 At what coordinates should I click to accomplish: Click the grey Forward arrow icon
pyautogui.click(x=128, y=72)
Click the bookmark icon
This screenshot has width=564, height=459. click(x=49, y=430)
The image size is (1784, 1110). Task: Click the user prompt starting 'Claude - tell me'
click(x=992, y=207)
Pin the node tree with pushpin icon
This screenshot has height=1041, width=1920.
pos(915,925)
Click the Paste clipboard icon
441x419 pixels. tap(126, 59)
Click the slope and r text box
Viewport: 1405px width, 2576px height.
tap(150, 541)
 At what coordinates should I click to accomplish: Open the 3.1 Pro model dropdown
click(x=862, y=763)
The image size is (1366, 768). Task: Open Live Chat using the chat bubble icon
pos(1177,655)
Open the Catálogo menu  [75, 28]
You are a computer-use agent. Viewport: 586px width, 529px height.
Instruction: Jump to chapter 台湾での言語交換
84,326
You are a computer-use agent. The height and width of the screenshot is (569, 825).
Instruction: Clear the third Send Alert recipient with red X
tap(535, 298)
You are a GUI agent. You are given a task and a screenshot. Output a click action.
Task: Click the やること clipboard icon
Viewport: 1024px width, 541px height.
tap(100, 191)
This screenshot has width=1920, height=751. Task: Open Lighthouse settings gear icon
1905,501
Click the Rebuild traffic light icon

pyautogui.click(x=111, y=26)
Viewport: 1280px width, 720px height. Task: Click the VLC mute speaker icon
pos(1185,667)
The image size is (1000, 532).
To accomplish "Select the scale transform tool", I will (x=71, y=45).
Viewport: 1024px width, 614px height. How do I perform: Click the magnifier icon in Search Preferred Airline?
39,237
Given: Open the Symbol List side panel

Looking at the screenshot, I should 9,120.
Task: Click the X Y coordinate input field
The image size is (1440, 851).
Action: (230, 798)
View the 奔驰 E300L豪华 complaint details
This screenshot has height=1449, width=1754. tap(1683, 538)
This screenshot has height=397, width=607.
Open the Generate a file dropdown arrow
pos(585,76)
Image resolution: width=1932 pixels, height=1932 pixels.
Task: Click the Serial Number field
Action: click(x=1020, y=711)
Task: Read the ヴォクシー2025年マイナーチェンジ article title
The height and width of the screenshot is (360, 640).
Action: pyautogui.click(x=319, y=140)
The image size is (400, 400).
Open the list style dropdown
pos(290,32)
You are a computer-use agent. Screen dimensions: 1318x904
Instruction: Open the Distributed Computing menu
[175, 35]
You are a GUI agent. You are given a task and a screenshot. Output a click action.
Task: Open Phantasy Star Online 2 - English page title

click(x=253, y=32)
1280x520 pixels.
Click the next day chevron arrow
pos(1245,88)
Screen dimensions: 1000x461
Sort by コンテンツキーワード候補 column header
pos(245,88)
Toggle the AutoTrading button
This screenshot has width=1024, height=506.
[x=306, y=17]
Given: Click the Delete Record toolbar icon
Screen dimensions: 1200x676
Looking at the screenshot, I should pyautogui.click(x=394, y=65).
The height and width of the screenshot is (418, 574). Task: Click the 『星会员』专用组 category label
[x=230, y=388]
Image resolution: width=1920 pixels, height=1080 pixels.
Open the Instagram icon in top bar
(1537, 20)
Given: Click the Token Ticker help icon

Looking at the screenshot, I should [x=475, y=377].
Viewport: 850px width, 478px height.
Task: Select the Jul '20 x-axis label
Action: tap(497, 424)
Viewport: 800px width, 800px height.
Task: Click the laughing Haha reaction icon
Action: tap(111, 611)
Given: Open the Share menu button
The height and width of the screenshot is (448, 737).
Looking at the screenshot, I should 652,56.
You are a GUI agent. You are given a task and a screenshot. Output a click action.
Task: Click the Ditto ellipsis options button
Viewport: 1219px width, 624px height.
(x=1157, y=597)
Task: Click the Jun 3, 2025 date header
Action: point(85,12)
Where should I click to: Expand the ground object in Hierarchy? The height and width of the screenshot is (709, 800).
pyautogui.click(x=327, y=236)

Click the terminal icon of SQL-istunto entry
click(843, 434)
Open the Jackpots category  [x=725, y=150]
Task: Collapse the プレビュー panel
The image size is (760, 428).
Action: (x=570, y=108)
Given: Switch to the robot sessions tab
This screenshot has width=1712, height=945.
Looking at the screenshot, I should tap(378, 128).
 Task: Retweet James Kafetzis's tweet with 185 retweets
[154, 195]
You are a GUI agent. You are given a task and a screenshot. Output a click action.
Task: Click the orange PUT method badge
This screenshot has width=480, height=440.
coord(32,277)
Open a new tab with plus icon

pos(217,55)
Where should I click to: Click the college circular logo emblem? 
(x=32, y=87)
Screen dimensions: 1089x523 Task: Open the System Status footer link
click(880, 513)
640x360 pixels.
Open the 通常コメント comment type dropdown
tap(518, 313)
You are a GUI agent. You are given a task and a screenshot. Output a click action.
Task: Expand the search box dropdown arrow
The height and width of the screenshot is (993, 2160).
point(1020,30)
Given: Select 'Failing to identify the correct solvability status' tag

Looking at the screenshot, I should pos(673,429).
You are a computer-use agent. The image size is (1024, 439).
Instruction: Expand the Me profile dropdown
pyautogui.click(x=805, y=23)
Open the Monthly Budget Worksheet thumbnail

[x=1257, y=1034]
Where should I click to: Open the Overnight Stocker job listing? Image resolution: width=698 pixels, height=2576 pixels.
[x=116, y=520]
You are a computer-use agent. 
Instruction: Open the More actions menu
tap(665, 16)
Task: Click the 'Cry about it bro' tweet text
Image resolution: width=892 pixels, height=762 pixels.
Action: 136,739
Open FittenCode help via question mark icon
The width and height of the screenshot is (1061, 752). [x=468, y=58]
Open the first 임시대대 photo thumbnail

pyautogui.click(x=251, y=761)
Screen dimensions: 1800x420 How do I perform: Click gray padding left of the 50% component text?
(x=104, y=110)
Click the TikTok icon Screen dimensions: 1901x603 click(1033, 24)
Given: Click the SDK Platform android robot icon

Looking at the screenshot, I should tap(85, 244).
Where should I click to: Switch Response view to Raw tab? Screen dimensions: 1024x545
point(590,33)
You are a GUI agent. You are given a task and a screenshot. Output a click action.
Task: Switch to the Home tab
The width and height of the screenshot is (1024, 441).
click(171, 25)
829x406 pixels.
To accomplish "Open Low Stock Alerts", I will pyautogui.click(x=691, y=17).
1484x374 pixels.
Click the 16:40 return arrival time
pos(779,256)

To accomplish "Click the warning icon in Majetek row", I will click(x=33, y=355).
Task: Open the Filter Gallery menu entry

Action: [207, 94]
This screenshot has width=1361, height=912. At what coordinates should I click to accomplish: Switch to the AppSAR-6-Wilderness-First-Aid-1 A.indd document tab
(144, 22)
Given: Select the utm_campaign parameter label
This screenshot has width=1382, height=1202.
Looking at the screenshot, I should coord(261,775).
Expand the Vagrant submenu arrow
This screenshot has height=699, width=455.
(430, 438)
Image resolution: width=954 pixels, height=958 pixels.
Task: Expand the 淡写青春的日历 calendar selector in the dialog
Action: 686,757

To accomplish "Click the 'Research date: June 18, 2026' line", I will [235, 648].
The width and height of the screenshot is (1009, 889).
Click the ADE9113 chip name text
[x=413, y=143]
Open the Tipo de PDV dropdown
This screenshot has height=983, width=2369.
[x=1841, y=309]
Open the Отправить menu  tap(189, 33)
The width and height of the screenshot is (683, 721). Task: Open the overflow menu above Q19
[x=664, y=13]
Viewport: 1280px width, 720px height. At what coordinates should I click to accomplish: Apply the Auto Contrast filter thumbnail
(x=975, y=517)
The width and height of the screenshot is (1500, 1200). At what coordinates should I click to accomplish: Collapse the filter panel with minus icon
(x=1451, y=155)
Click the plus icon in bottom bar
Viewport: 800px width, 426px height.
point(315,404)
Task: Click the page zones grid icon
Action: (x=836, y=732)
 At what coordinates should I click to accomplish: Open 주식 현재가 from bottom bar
*****
Find the lines above that contain the word "bottom" and copy each one.

Click the plus icon in bottom bar
 At what coordinates should I click to accomplish: Open 주식 현재가 from bottom bar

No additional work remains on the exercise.